For SD cards we can also use the RCA, which tends to be a bit random.
Perhaps a generic hash function so that we can extend and tweak this
algorithm in one place?

>I actually just did the following change to the OMAP code (drivers/mmc/omap.c):
>
>-
>-	block_size = 1 << data->blksz_bits;
>+	/*  password protection: we need to send the exact block size to the
>+	 *  card (password + 2), not a 2-exponent. */
>+	if (req->cmd->opcode == MMC_LOCK_UNLOCK)
>+		block_size = data->sg[0].length;
>+	else
>+		block_size = 1 << data->blksz_bits;
>
>Given that for the LOCK_UNLOCK command the sg_len will always be 1, we
>can get the block size directly from the first entry of the
>scatterlist. For other block operations, the blksz_bits value is used
>as usual.
>
>  
>

I can't say that I approve of this code. It's my firm belief that
drivers that are protocol aware are horribly broken.
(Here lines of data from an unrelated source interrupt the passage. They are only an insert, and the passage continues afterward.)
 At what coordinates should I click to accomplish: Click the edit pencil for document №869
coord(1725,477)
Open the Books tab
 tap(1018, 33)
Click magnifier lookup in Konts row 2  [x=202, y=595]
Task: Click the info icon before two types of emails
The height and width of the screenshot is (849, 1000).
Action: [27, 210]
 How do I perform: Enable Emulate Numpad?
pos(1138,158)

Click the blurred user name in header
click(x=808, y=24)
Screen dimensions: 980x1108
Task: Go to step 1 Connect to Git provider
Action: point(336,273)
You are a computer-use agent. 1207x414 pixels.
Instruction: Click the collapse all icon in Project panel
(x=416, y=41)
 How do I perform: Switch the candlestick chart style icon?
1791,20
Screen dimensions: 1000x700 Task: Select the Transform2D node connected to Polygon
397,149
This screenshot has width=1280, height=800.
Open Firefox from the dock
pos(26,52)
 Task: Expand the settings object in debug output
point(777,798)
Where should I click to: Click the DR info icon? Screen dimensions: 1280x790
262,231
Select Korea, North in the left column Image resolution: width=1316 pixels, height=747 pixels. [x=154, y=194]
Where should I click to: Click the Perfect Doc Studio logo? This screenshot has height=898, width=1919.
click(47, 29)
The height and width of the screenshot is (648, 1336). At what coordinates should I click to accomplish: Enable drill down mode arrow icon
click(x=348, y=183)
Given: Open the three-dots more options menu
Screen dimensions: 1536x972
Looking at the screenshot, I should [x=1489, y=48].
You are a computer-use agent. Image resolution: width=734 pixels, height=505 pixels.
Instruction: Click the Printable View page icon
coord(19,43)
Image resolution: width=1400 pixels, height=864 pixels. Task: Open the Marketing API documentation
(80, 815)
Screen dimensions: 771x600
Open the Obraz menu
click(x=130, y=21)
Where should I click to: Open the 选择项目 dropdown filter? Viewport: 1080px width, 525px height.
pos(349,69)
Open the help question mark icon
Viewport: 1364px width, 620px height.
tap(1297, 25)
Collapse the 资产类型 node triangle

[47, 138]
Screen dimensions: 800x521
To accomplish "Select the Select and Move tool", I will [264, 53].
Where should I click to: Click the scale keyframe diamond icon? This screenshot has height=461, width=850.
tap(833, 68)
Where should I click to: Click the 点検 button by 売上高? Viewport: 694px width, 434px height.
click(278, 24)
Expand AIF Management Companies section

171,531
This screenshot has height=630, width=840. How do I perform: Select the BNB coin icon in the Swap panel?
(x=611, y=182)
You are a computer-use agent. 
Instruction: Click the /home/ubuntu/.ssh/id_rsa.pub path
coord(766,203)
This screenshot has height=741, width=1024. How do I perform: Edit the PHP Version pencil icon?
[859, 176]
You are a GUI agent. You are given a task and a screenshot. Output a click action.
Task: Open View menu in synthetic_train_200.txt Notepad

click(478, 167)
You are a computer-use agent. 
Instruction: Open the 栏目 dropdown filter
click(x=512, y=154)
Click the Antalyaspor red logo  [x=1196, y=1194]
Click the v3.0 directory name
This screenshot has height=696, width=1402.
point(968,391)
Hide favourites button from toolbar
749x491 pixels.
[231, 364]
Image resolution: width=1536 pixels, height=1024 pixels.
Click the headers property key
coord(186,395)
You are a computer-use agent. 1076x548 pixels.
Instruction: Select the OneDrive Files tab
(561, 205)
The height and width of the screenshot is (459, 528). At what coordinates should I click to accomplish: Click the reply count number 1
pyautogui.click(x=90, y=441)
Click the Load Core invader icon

>Maybe removing blksz_bits and using the block size directly would be
>better? Is there any host/card which expects to always receive a
>power-of-2 block size for block operations?
>  
>

Sounds like a much better solution. Hacking around problems instead of
solving them usually lead to even more problems.

I haven't studied all drivers in detail, but I believe all of them
should be able to handle the transistion.

Rgds
Pierre